**What you are asked to do:**
From the entries below, output the line with "Task: Select the" and each following line up to and including the line with "Image resolution: width=519", exactly as written.

•••

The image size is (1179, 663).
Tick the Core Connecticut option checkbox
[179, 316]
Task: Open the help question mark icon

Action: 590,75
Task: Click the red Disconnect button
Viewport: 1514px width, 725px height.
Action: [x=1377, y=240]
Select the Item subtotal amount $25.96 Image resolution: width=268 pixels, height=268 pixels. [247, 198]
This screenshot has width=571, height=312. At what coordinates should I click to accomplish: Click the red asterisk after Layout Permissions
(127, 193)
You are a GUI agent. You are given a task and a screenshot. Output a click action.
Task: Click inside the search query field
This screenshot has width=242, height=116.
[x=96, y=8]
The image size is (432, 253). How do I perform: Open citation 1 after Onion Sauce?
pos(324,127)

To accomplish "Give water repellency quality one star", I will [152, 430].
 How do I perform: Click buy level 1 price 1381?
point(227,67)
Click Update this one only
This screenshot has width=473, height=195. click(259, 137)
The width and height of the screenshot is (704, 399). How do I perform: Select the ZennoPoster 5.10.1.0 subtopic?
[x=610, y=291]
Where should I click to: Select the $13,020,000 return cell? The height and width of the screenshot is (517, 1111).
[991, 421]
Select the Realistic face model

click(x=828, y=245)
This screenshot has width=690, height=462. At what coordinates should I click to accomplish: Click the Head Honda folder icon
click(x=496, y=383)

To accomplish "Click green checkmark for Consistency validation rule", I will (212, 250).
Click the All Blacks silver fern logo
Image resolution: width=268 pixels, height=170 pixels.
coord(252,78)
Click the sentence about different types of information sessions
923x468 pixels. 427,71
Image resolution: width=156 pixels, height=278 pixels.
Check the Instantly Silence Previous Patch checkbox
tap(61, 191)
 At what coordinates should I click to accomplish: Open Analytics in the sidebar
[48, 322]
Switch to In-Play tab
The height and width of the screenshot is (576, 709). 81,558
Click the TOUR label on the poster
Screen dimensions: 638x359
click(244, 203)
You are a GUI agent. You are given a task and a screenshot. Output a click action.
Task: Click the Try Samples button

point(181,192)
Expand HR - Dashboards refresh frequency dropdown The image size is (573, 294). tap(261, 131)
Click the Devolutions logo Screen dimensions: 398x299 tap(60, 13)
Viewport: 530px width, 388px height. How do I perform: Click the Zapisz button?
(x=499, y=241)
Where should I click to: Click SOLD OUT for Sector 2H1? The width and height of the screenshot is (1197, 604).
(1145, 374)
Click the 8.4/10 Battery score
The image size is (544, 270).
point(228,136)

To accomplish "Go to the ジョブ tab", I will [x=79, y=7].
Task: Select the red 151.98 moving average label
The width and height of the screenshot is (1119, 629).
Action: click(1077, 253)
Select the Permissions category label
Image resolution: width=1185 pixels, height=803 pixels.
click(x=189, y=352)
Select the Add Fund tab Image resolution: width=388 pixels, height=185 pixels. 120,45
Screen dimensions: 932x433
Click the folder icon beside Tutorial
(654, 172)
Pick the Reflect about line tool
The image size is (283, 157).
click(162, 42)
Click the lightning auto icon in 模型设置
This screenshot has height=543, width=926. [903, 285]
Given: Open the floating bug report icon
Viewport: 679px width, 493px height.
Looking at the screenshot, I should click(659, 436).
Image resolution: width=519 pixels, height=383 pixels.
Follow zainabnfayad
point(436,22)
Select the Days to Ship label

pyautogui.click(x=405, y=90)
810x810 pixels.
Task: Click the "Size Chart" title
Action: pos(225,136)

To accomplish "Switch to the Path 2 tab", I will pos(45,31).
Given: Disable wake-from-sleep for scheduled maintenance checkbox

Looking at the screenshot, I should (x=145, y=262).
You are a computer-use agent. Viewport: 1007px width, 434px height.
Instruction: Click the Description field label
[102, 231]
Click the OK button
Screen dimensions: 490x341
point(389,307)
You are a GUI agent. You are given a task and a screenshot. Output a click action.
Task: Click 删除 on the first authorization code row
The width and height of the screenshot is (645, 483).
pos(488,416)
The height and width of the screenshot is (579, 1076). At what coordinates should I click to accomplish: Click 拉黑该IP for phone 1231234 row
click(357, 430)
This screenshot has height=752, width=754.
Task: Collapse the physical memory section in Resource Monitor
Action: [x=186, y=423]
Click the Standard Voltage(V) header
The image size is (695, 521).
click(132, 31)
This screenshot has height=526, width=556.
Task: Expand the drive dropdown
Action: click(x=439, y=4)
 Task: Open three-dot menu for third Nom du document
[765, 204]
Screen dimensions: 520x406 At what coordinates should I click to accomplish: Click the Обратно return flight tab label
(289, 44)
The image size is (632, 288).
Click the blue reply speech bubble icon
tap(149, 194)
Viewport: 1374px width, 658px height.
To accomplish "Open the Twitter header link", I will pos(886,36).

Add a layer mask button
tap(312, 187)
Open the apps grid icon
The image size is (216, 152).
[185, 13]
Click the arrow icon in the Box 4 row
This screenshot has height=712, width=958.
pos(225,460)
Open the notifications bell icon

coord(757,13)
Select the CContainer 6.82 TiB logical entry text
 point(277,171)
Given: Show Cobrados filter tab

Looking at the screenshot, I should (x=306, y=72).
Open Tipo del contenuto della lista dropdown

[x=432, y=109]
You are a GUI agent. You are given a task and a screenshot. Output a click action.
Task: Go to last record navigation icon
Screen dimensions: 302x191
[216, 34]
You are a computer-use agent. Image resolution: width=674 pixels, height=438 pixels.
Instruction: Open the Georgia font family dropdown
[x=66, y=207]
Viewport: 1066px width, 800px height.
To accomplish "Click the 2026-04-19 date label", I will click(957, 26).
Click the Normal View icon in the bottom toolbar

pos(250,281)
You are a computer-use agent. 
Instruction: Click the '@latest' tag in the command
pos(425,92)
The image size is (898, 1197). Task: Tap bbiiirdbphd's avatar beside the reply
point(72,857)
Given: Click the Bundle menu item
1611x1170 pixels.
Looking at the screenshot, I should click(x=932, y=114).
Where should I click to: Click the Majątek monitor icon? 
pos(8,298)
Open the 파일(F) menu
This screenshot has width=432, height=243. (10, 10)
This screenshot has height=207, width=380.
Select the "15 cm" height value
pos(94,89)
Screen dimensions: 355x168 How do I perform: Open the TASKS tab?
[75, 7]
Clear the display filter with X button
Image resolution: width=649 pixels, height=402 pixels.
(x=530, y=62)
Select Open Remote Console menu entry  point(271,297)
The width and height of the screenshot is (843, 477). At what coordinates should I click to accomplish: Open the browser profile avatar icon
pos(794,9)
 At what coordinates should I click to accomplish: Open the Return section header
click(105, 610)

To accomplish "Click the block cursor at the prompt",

•••

**Written reply:**
Task: Select the red 151.98 moving average label
The width and height of the screenshot is (1119, 629).
Action: click(1077, 253)
Select the Permissions category label
Image resolution: width=1185 pixels, height=803 pixels.
click(x=189, y=352)
Select the Add Fund tab Image resolution: width=388 pixels, height=185 pixels. 120,45
Screen dimensions: 932x433
Click the folder icon beside Tutorial
(654, 172)
Pick the Reflect about line tool
The image size is (283, 157).
click(162, 42)
Click the lightning auto icon in 模型设置
This screenshot has height=543, width=926. [903, 285]
Given: Open the floating bug report icon
Viewport: 679px width, 493px height.
Looking at the screenshot, I should click(659, 436).
Image resolution: width=519 pixels, height=383 pixels.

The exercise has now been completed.